EXERCISE DETAILS
Produce an exact copy of all the data below, dropping every image.

DATA FOR THIS EXERCISE
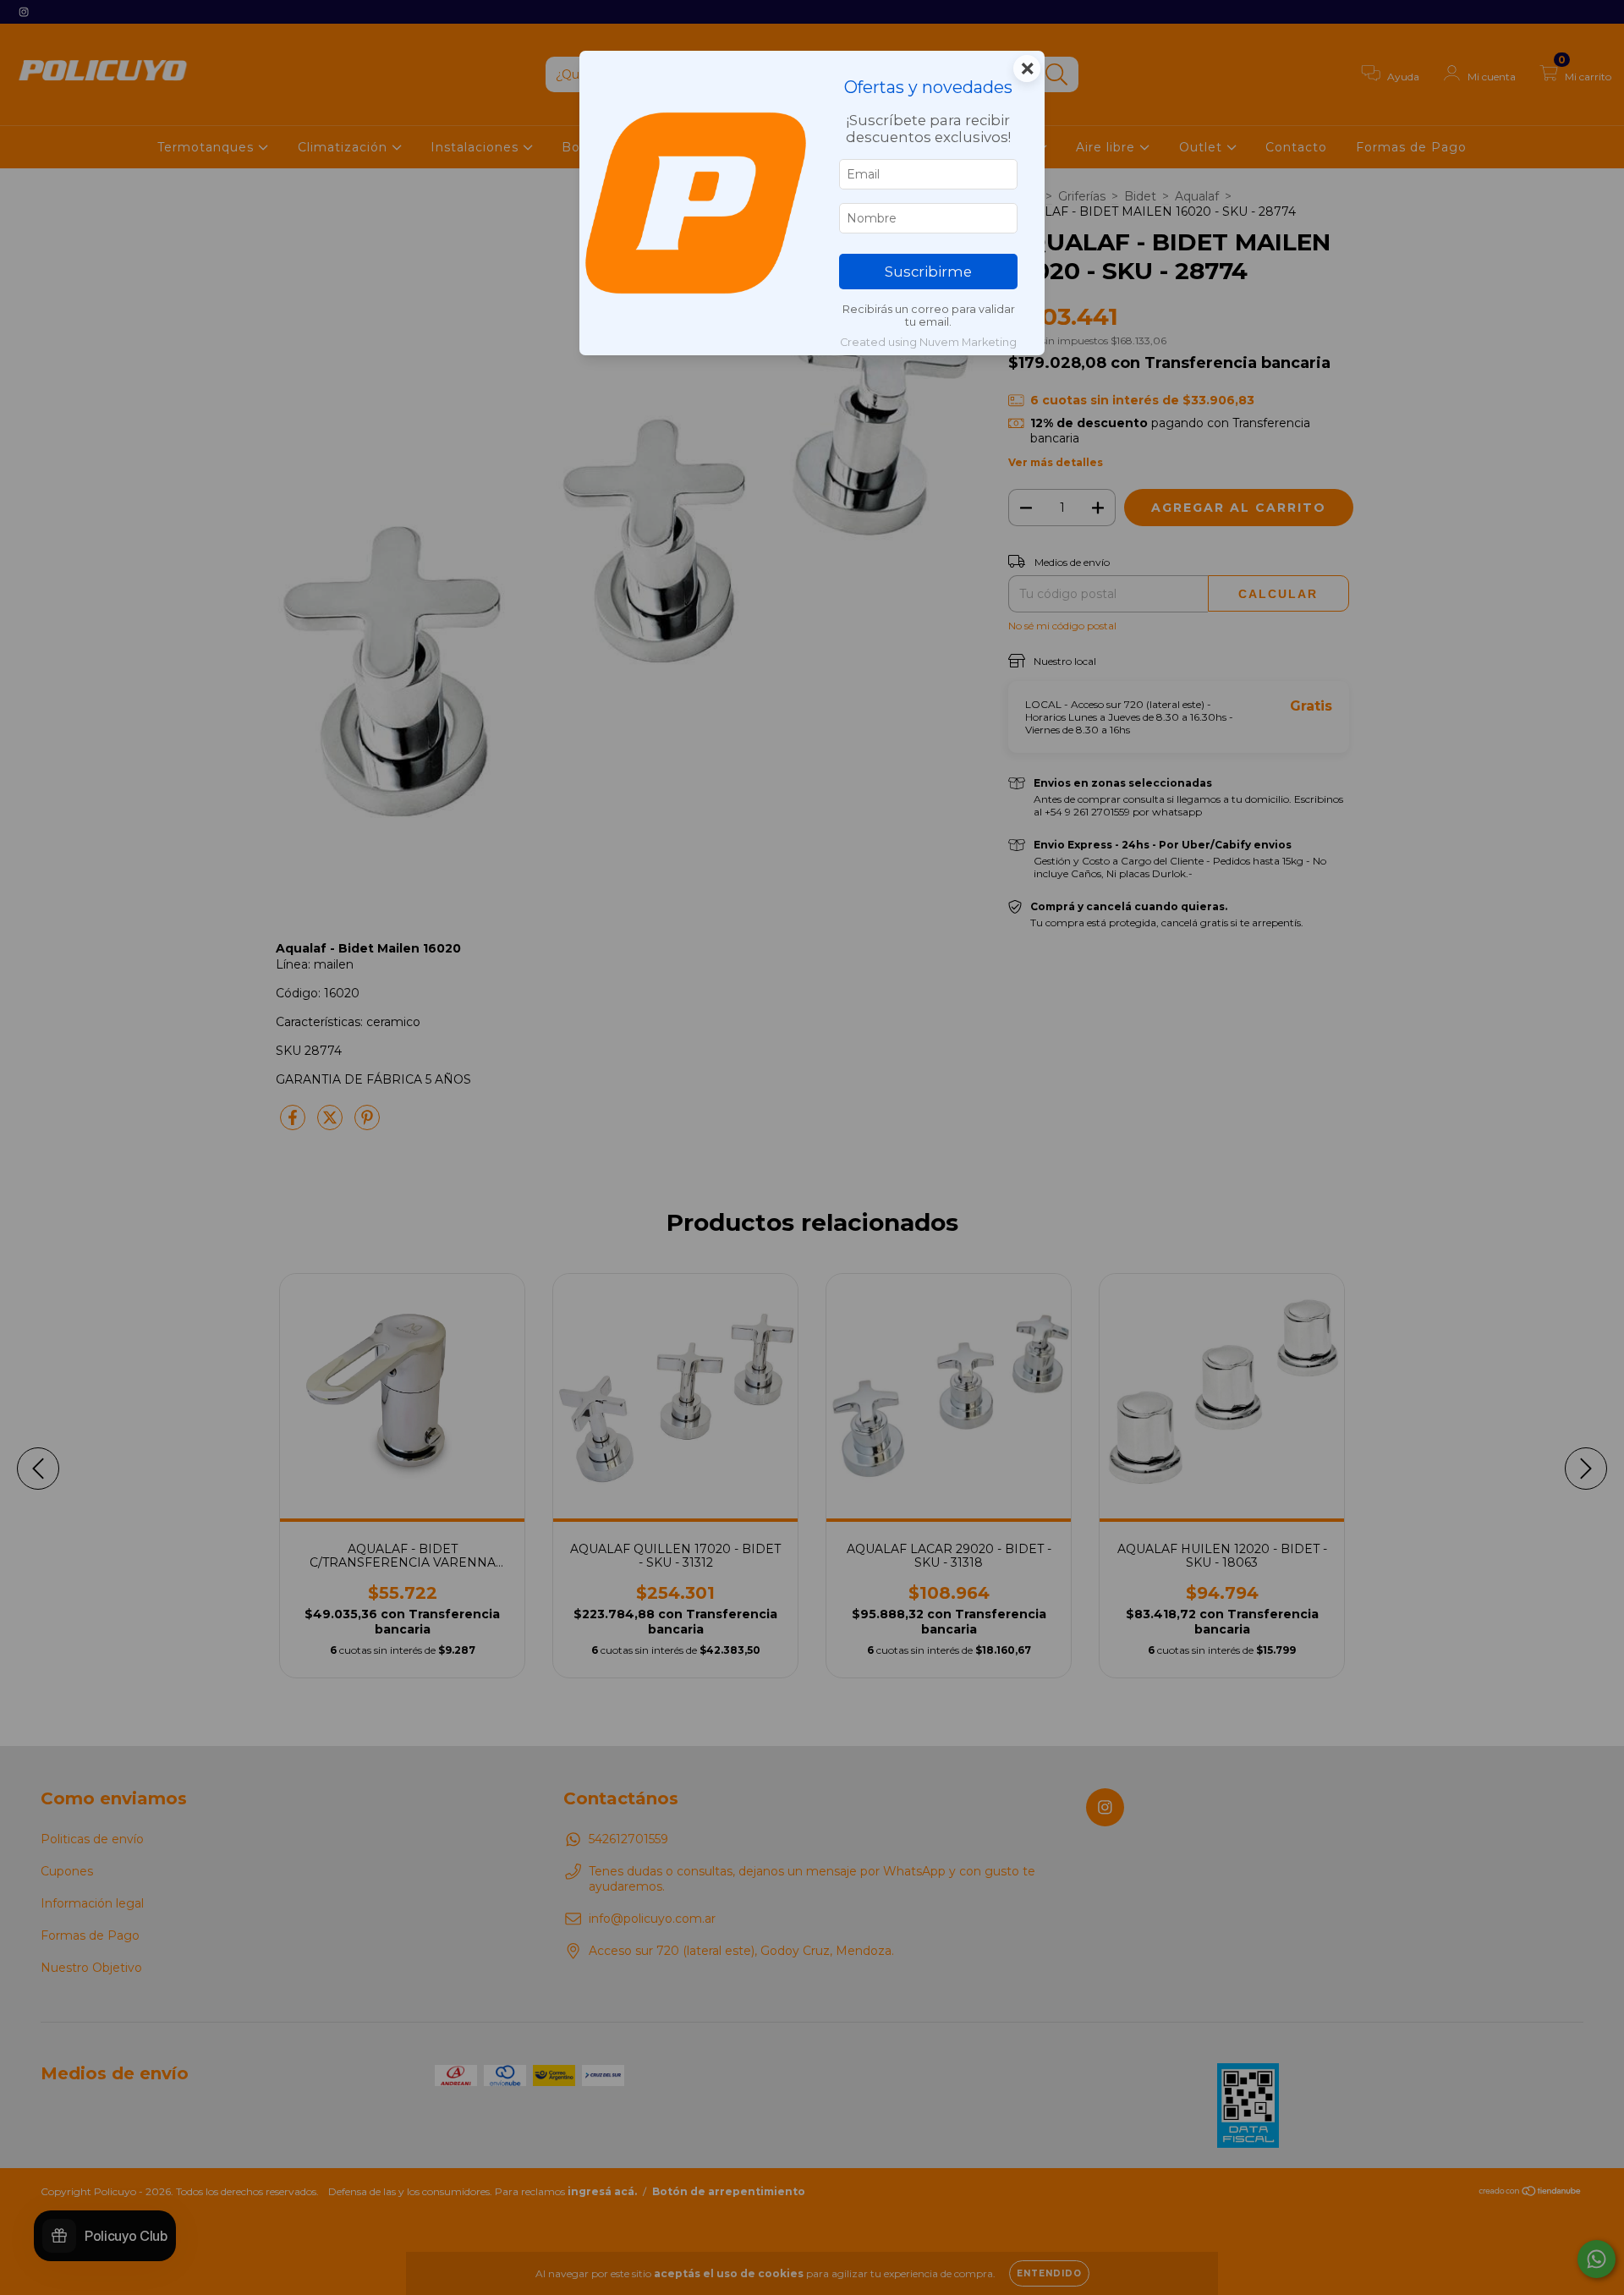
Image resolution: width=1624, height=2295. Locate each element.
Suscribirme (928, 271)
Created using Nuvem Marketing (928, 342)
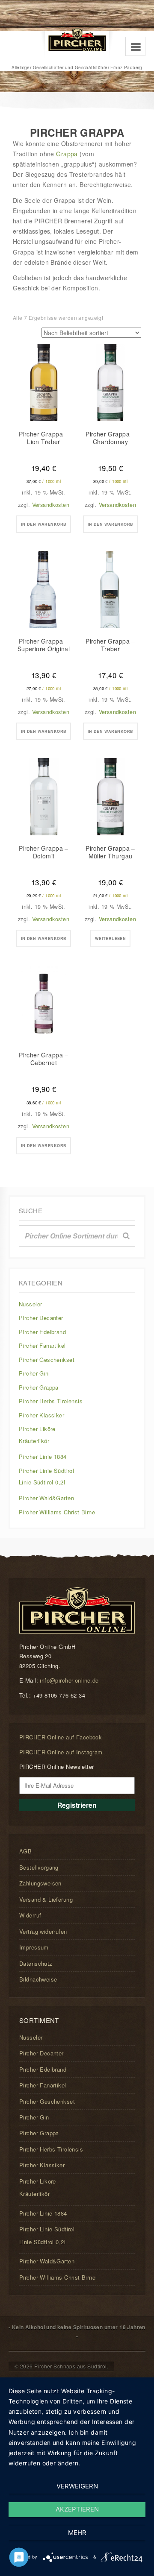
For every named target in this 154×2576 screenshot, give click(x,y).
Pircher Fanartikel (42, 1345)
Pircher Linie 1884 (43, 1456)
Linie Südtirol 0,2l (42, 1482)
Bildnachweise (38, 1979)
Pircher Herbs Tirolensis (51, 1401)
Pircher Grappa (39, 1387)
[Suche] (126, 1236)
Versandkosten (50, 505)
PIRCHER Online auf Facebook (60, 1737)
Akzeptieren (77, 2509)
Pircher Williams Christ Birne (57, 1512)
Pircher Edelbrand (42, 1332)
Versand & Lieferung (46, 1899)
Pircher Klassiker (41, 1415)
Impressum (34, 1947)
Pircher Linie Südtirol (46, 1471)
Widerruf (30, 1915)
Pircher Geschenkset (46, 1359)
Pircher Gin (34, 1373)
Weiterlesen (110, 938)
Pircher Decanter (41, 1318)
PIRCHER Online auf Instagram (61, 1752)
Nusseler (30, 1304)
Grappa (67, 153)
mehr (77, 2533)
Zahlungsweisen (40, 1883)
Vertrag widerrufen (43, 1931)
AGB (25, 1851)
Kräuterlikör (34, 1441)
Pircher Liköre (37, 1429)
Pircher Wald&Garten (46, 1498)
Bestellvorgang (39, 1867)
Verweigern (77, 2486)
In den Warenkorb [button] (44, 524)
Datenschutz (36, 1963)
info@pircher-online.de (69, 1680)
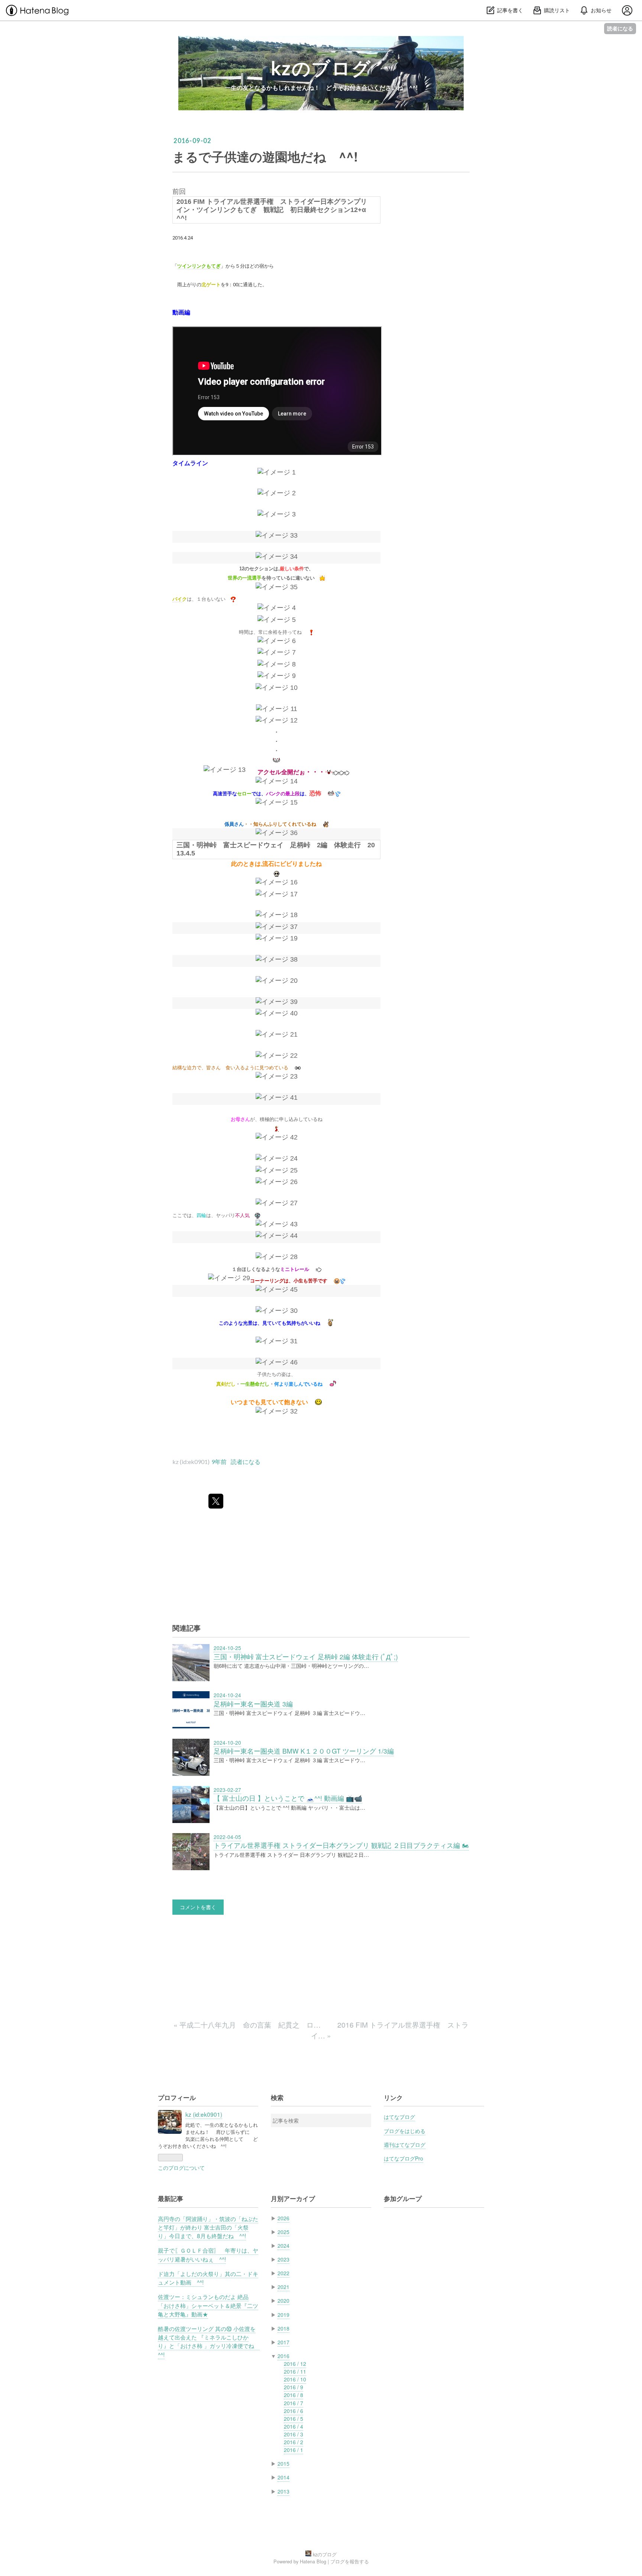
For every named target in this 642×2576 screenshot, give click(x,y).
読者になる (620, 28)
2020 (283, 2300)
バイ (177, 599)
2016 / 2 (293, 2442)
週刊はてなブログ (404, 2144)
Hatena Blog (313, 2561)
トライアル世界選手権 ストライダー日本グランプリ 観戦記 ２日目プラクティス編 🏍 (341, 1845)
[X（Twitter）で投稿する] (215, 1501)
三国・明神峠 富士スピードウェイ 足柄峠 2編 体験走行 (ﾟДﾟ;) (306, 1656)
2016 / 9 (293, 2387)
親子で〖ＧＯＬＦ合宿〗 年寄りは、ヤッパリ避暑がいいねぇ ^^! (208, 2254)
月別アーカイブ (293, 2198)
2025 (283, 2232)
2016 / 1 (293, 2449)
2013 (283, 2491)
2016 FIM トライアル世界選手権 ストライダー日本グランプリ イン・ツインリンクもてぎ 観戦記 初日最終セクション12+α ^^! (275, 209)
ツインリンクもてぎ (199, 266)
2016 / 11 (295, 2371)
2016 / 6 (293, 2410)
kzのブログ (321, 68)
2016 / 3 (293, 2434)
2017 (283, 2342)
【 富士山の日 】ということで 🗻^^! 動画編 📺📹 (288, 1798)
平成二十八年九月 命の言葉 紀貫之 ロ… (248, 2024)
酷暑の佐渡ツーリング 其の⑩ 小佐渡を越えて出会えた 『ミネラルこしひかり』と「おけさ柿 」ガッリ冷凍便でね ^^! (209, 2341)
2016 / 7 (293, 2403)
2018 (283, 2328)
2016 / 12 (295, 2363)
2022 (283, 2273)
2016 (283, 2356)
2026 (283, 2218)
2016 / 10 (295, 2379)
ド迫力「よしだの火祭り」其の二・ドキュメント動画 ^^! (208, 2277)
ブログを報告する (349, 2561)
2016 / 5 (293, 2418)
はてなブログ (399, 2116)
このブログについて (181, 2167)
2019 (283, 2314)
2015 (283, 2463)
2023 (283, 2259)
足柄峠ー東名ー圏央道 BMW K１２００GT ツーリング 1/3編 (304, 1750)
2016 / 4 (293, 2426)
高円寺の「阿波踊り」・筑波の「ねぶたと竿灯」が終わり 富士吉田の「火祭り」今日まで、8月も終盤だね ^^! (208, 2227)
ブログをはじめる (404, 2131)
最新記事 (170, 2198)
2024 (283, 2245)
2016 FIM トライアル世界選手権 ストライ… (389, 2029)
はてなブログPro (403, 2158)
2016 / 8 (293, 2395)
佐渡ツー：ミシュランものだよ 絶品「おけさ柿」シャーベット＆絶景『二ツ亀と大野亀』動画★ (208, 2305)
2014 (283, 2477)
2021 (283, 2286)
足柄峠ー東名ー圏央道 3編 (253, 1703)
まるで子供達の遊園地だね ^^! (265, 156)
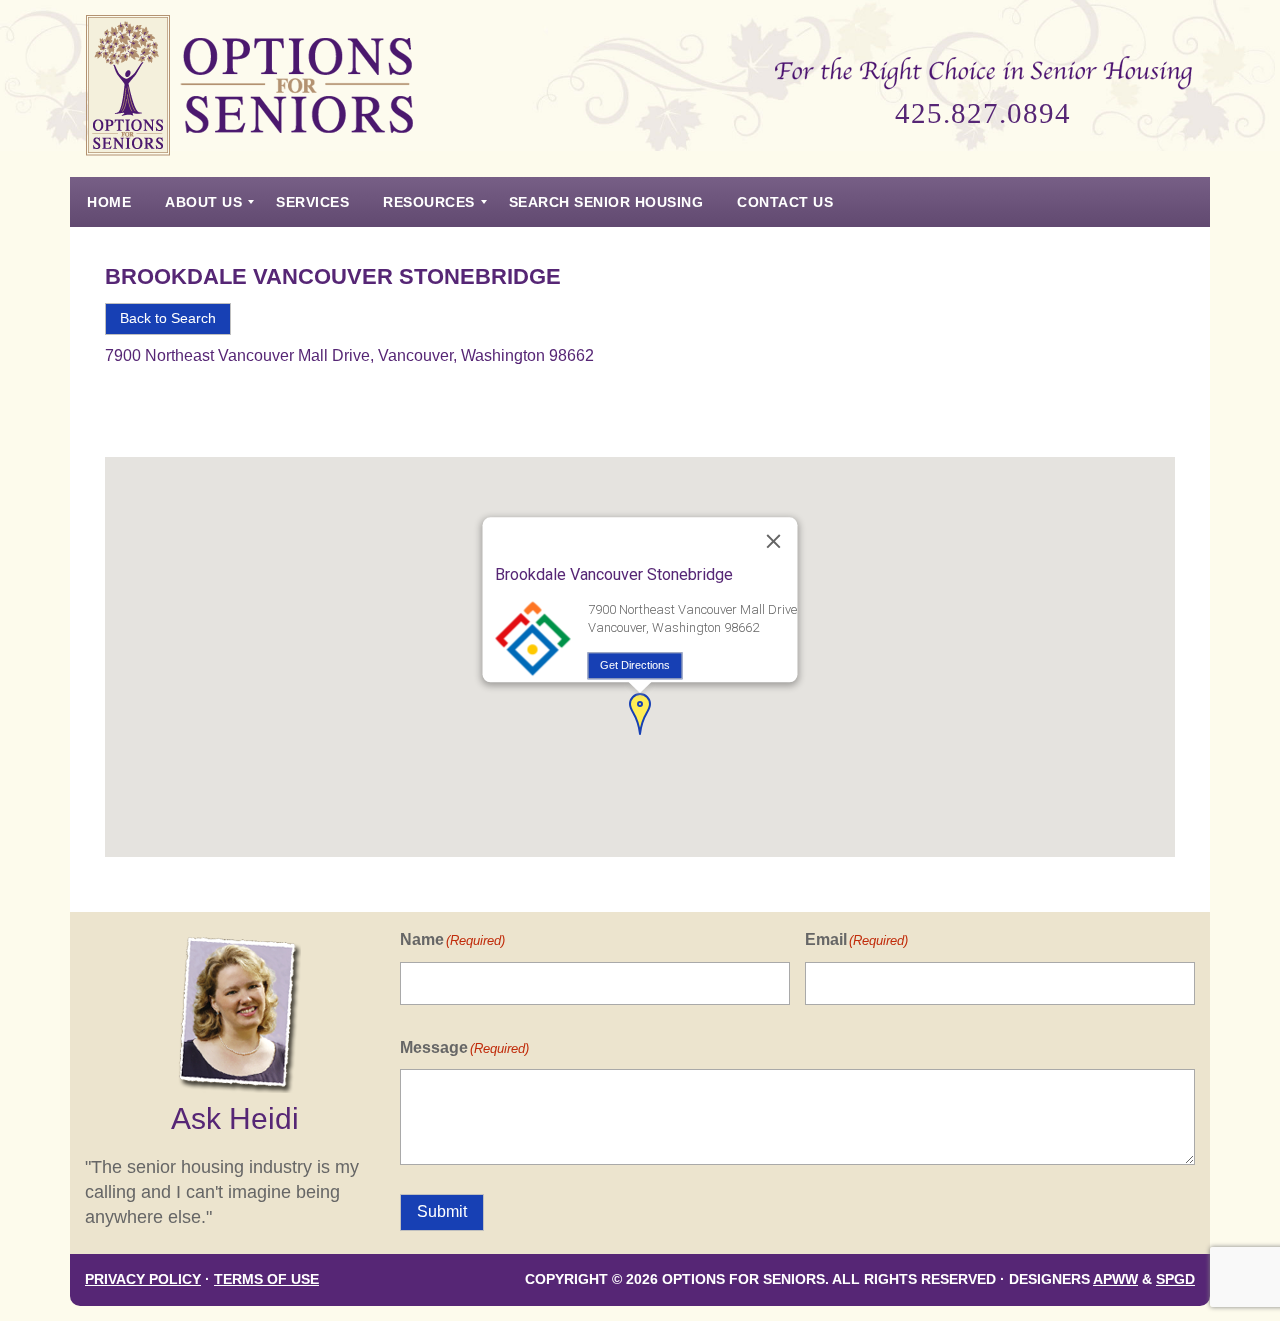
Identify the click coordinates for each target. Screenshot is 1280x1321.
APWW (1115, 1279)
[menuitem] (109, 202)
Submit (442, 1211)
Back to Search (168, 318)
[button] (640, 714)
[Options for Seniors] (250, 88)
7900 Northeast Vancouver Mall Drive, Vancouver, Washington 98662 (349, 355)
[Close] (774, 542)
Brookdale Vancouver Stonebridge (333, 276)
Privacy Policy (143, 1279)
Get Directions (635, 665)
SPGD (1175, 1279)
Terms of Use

WORKED SOLUTION
Image resolution: width=1624, height=2295. Locate each element.
Suscribirme (928, 271)
Created using Nuvem Marketing (928, 342)
For every named target in this 154×2576 screenshot, give click(x,y).
Pircher Fanartikel (42, 1345)
Pircher Linie 1884 (43, 1456)
Linie Südtirol 0,2l (42, 1482)
Bildnachweise (38, 1979)
Pircher Herbs Tirolensis (51, 1401)
Pircher Grappa (39, 1387)
[Suche] (126, 1236)
Versandkosten (50, 505)
PIRCHER Online auf Facebook (60, 1737)
Akzeptieren (77, 2509)
Pircher Williams Christ Birne (57, 1512)
Pircher Edelbrand (42, 1332)
Versand & Lieferung (46, 1899)
Pircher Klassiker (41, 1415)
Impressum (34, 1947)
Pircher Linie Südtirol (46, 1471)
Widerruf (30, 1915)
Pircher Geschenkset (46, 1359)
Pircher Gin (34, 1373)
Weiterlesen (110, 938)
Pircher Decanter (41, 1318)
PIRCHER Online auf Instagram (61, 1752)
Nusseler (30, 1304)
Grappa (67, 153)
mehr (77, 2533)
Zahlungsweisen (40, 1883)
Vertrag widerrufen (43, 1931)
AGB (25, 1851)
Kräuterlikör (34, 1441)
Pircher Liköre (37, 1429)
Pircher Wald&Garten (46, 1498)
Bestellvorgang (39, 1867)
Verweigern (77, 2486)
In den Warenkorb [button] (44, 524)
Datenschutz (36, 1963)
info@pircher-online.de (69, 1680)
For every named target in this 642×2576 screenshot, give click(x,y).
読者になる (620, 28)
2020 (283, 2300)
バイ (177, 599)
2016 / 2 (293, 2442)
週刊はてなブログ (404, 2144)
Hatena Blog (313, 2561)
トライアル世界選手権 ストライダー日本グランプリ 観戦記 ２日目プラクティス編 🏍 (341, 1845)
[X（Twitter）で投稿する] (215, 1501)
三国・明神峠 富士スピードウェイ 足柄峠 2編 体験走行 (ﾟДﾟ;) (306, 1656)
2016 / 9 (293, 2387)
親子で〖ＧＯＬＦ合宿〗 年寄りは、ヤッパリ避暑がいいねぇ ^^! (208, 2254)
月別アーカイブ (293, 2198)
2025 (283, 2232)
2016 / 1 (293, 2449)
2013 (283, 2491)
2016 FIM トライアル世界選手権 ストライダー日本グランプリ イン・ツインリンクもてぎ 観戦記 初日最終セクション12+α ^^! (275, 209)
ツインリンクもてぎ (199, 266)
2016 / 11 (295, 2371)
2016 / 6 (293, 2410)
kzのブログ (321, 68)
2016 / 3 (293, 2434)
2017 (283, 2342)
【 富士山の日 】ということで 🗻^^! 動画編 📺📹 (288, 1798)
平成二十八年九月 命の言葉 紀貫之 ロ… (248, 2024)
酷暑の佐渡ツーリング 其の⑩ 小佐渡を越えて出会えた 『ミネラルこしひかり』と「おけさ柿 」ガッリ冷凍便でね ^^! (209, 2341)
2016 / 7 (293, 2403)
2018 (283, 2328)
2016 / 12 (295, 2363)
2022 (283, 2273)
2016 (283, 2356)
2026 (283, 2218)
2016 / 10 (295, 2379)
ド迫力「よしだの火祭り」其の二・ドキュメント動画 ^^! (208, 2277)
ブログを報告する (349, 2561)
2016 / 5 (293, 2418)
はてなブログ (399, 2116)
このブログについて (181, 2167)
2019 (283, 2314)
2015 (283, 2463)
2023 (283, 2259)
足柄峠ー東名ー圏央道 BMW K１２００GT ツーリング 1/3編 (304, 1750)
2016 / 4 (293, 2426)
高円寺の「阿波踊り」・筑波の「ねぶたと竿灯」が終わり 富士吉田の「火祭り」今日まで、8月も終盤だね ^^! (208, 2227)
ブログをはじめる (404, 2131)
最新記事 (170, 2198)
2024 (283, 2245)
2016 FIM トライアル世界選手権 ストライ… (389, 2029)
はてなブログPro (403, 2158)
2016 / 8 (293, 2395)
佐渡ツー：ミシュランものだよ 絶品「おけさ柿」シャーベット＆絶景『二ツ亀と大野亀』動画★ (208, 2305)
2014 (283, 2477)
2021 (283, 2286)
足柄峠ー東名ー圏央道 3編 (253, 1703)
まるで子供達の遊園地だね ^^! (265, 156)
Identify the click coordinates for each target. Screenshot is 1280x1321.
APWW (1115, 1279)
[menuitem] (109, 202)
Submit (442, 1211)
Back to Search (168, 318)
[button] (640, 714)
[Options for Seniors] (250, 88)
7900 Northeast Vancouver Mall Drive, Vancouver, Washington 98662 (349, 355)
[Close] (774, 542)
Brookdale Vancouver Stonebridge (333, 276)
Privacy Policy (143, 1279)
Get Directions (635, 665)
SPGD (1175, 1279)
Terms of Use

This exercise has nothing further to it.